RAZ: So how do we do that? How do we make better decisions?

COWEN: I think it's important to point out to people what are the biases of stories. So a lot of storytelling has a good versus evil bias built into it, when in fact, both sides of a dispute may have varying degrees of good and evil. I think a particular bias we see in the news is a bias toward negativity, so when something goes wrong it makes for a story.

But no one has a headline, world economy grew again this year, you know, at 4.3 percent. Life expectancy increased by some small amount. It's not very exciting. It feels like ordinary business, so people overstressed the negative. They think crime is more frequent than it is. They think natural disasters are a greater risk than, in fact, they are. And I think this can be explained to people and to some extent we can undo that bias.
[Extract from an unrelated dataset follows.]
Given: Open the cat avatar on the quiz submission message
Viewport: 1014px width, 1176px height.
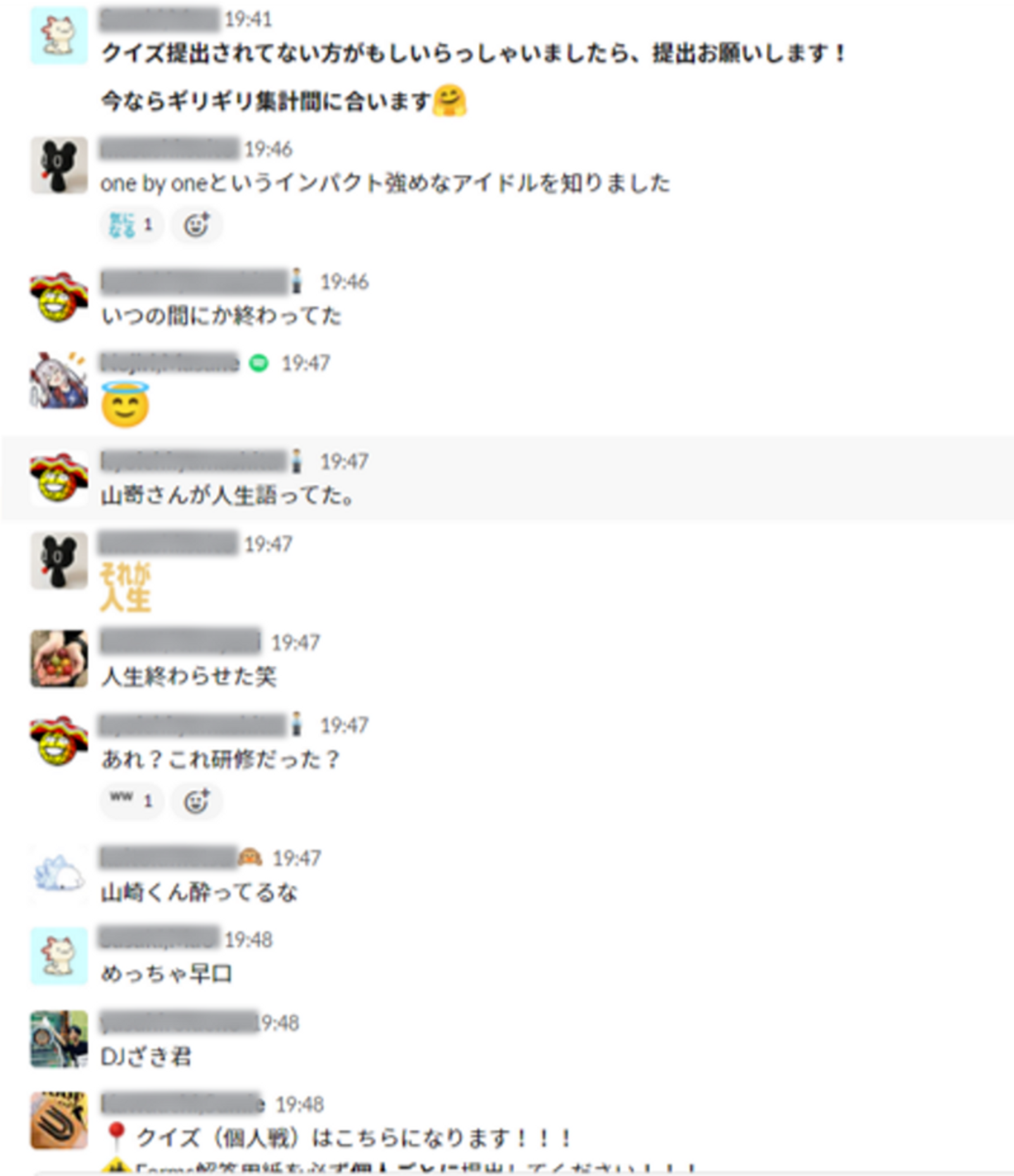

RAZ: I think - I have a feeling that if you were a Hollywood screenwriter you would be, like, broke. Like nobody - really, Tyler, you need an editor. Like we just - we can't do all the nuance here.

COWEN: There's a reason why I'm not a Hollywood scriptwriter, correct?

RAZ: Yeah.

COWEN: But there are other roles in life which will perhaps never be as popular as Hollywood movies or TV shows where you can, nonetheless, get some messages through. And I would like to see more people doing that.

One is always seeking improvements at the margins, right? There's never a perfect solution, part of the messiness.